## TASKS TO PERFORM
1 > Quote the stretch of the article about bacteria consuming the Titanic wreck from "The bacteria, 100" through "of further questions.".
2 > Continue the article about bacteria consuming the Titanic wreck from the point where it stops.

===== DOCUMENT SEGMENT =====

Bacteria ‘Munching’ On Titanic Could Reduce It To Rust Heap In 30 years

 
on April 12 2012 12:08 PM
Last Image Of The Titanic
A hand out image, which is thought to be the last known image of the Titanic, released May 19, 2003. Iron-eating bacteria is slowing disintegrating the the Titanic, scientists said. The wreck could be completely gone in 30 years. Reuters

The RMS Titanic, the luxury liner dubbed the 'unsinkable' ship, sank in the Atlantic Ocean on on April 15, 1912 - almost 100 years ago today. Since the tragic accident, the wreck has sat 12,000 feet (3,780 meters) under the Atlantic Ocean, where numerous divers have explored it and brought up artifacts from the fateful voyage. However, it's very unlikely the wreck will survive to make it to the 200-year anniversary, scientists said on Thursday.

A 1991 expedition to the wreck revealed what appeared to be icicles or stalactites made out of rust hanging off the ship. These rusticles typically only occur when iron oxidizes, but samples analyzed under an electronic microscope in 2010 showed that bacteria is responsible for disintegrating what's left of the ship, not chemical reactions. Recent estimates based on the rate of decomposition show that the ship won't be there much longer.

Although she can't say for sure how fast the bacteria is eating away at the iron, Henrietta Mann, who spent four years researching the bacteria, told Agence France-Presse that in approximately 20 or 30 years the wreck will collapse [into a] heap of rust.

The bacteria, 100 times smaller than the width of a strand of human hair, likely number in the billions, researchers said. They have never been seen anywhere else, opening up a host of further questions.

===== PROVIDED MATERIAL =====

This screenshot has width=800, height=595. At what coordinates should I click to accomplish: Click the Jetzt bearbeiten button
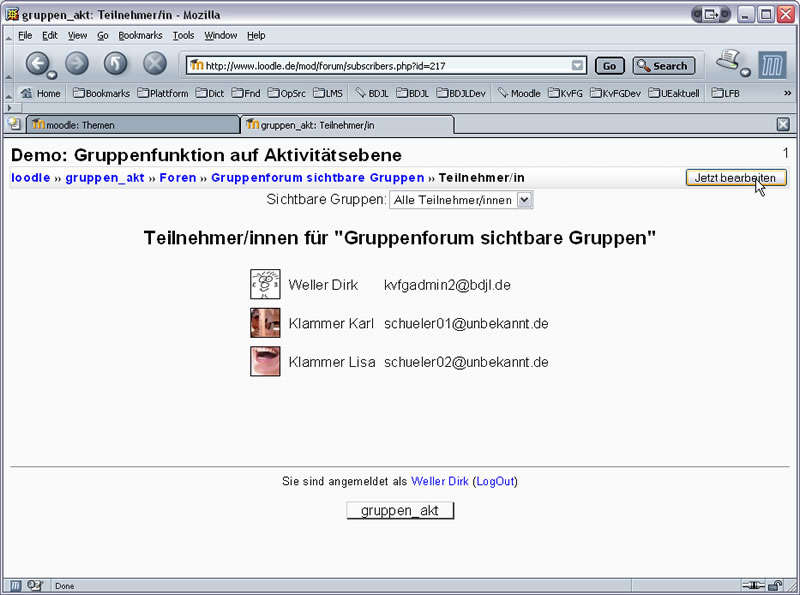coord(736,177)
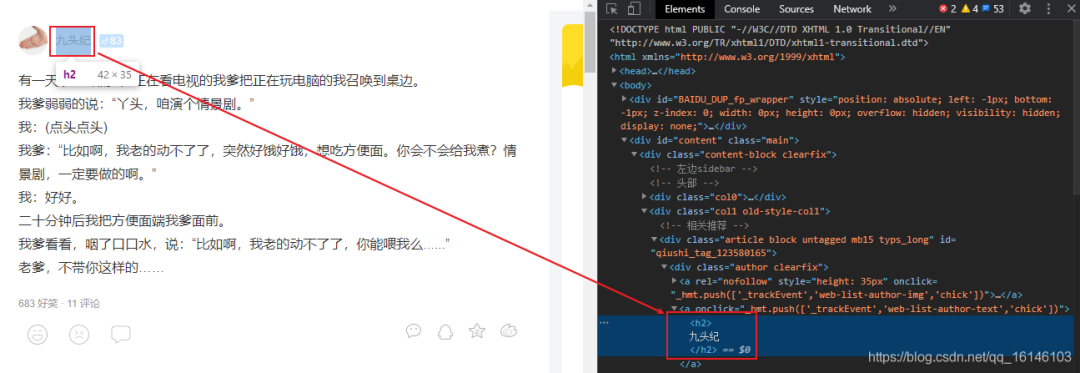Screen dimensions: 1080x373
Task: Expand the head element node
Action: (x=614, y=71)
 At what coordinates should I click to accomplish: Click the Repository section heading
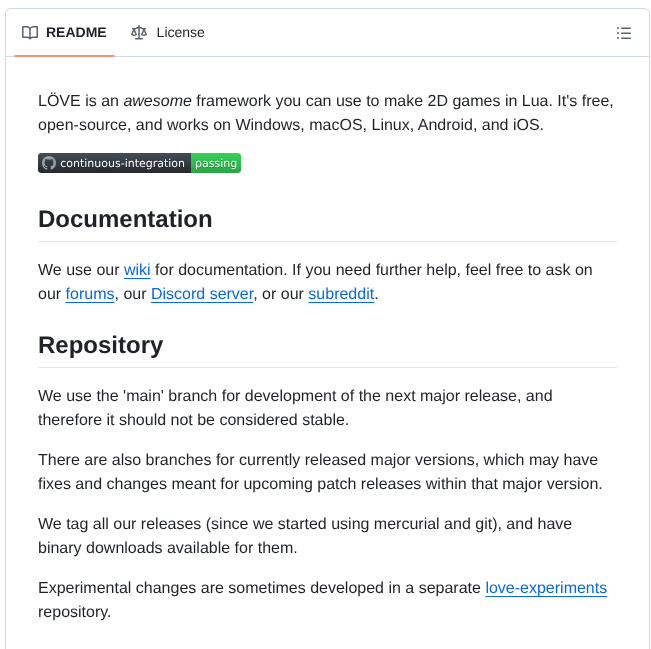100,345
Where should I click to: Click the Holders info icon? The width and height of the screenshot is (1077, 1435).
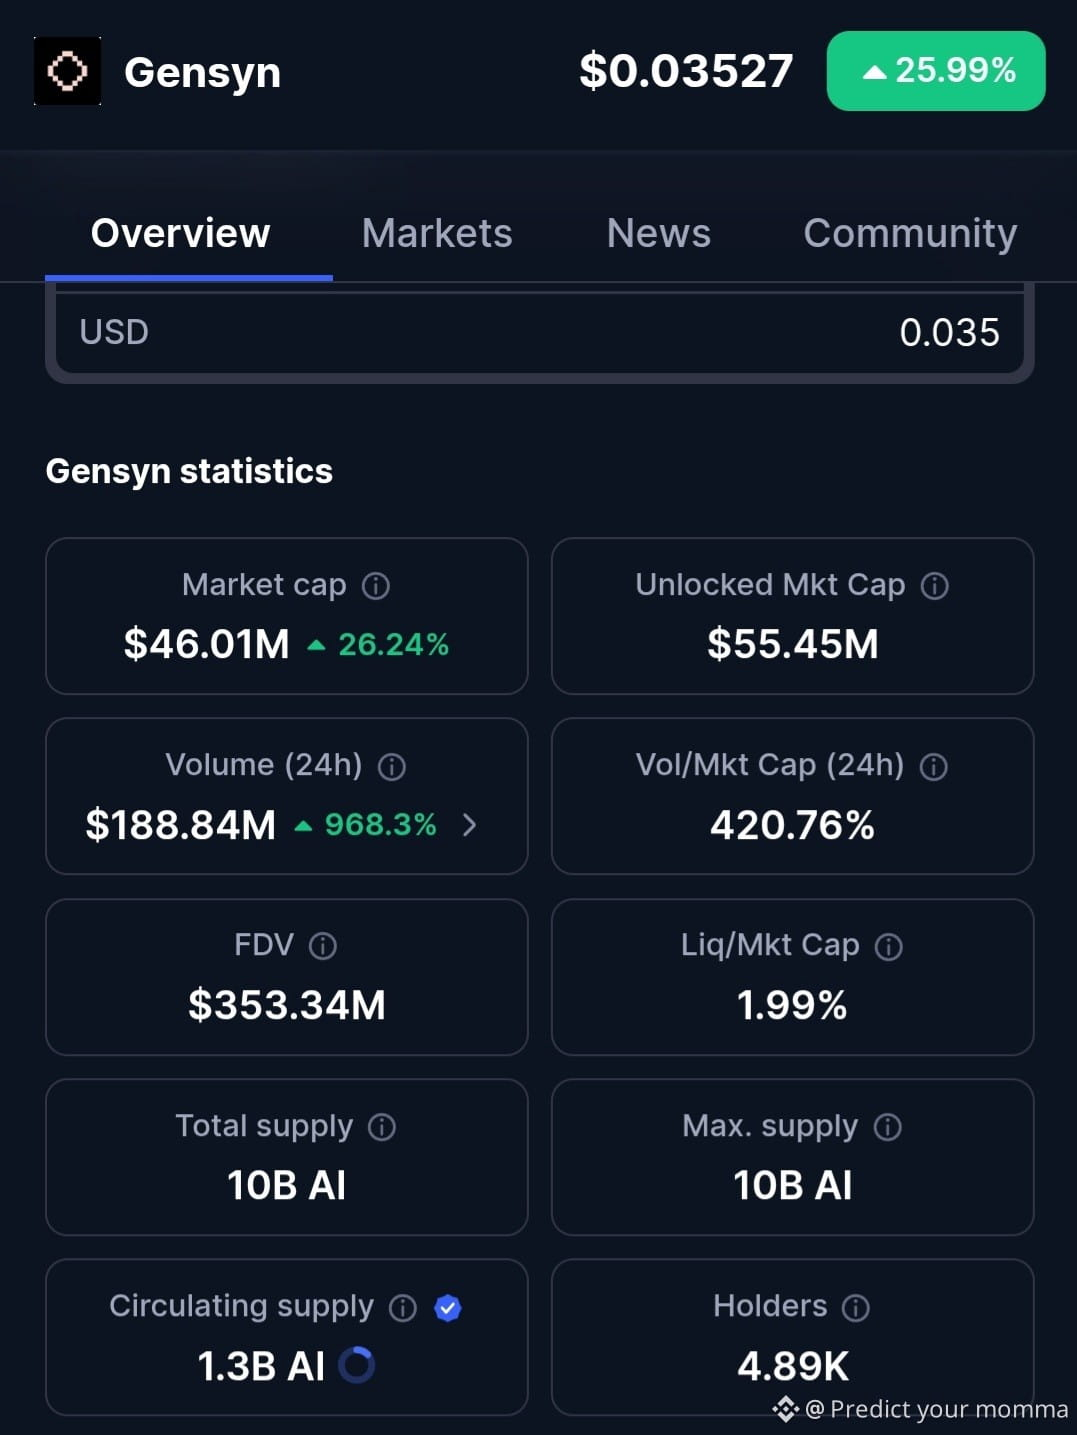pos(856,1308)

=====
===== PROVIDED MATERIAL =====

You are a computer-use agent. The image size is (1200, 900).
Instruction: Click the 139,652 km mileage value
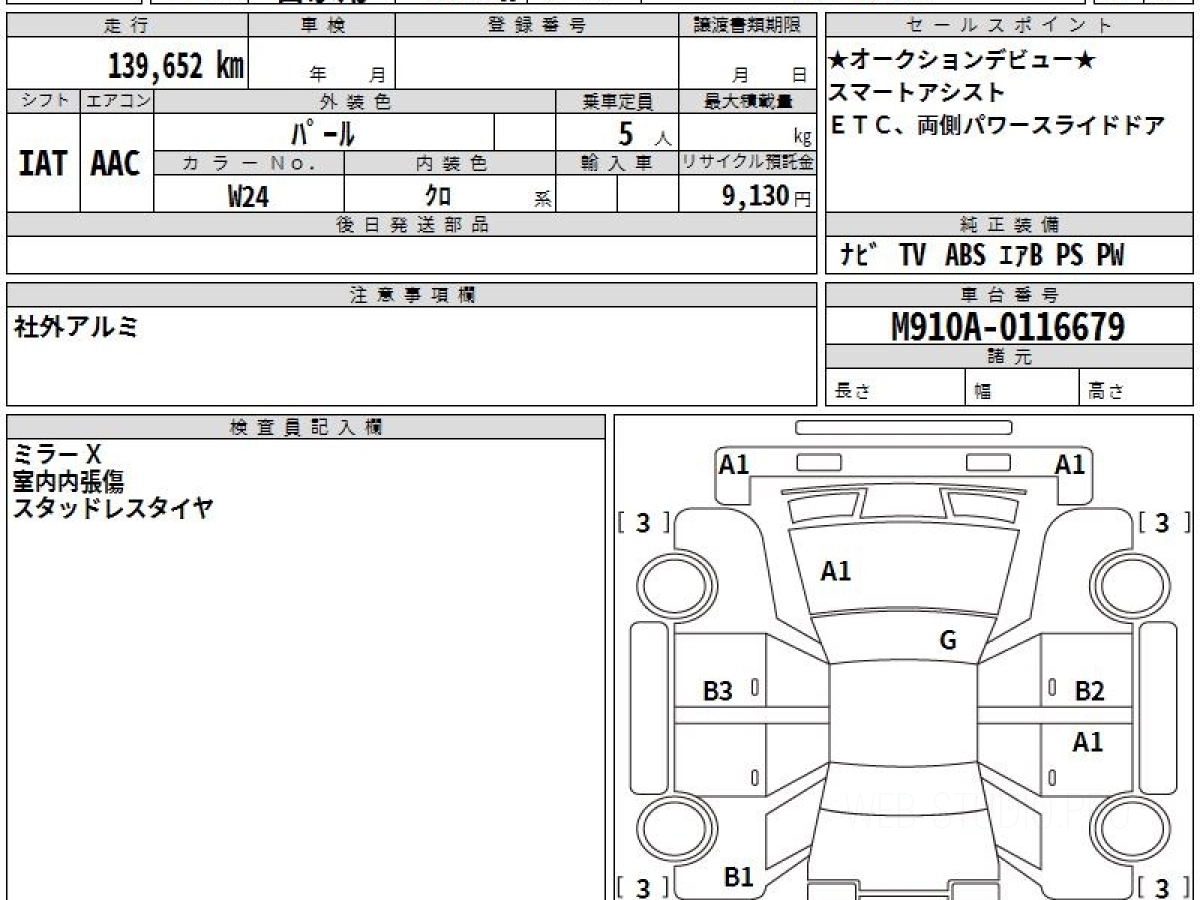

=====

## RESULTS IN ORDER
1 >
The bacteria, 100 times smaller than the width of a strand of human hair, likely number in the billions, researchers said. They have never been seen anywhere else, opening up a host of further questions.

2 >
'We don't know yet whether this species arrived aboard the RMS Titanic before or after it sank, Dr. Bhavleen Kaur, who researched the bacteria alongside Mann, told the Daily Mail when the bacteria were discovered. We also don't know if these bacteria cause similar damage to offshore oil and gas pipelines. Finding answers to these questions will not only better our understanding of our oceans, but may also equip us to devise coatings that can prevent similar deterioration to our metal structures.

Christened Halomonas Titanica, the bacteria has been nibbling on the steel hull of the ship and reducing it into rusticles ever since it sank. The bacteria are also eating the ship's windows, stairways and furnaces. The only thing not being eaten is the brass.

The Titanic is 50,000 tons of steel, Mann told AFP. So there is plenty of food for my bacteria.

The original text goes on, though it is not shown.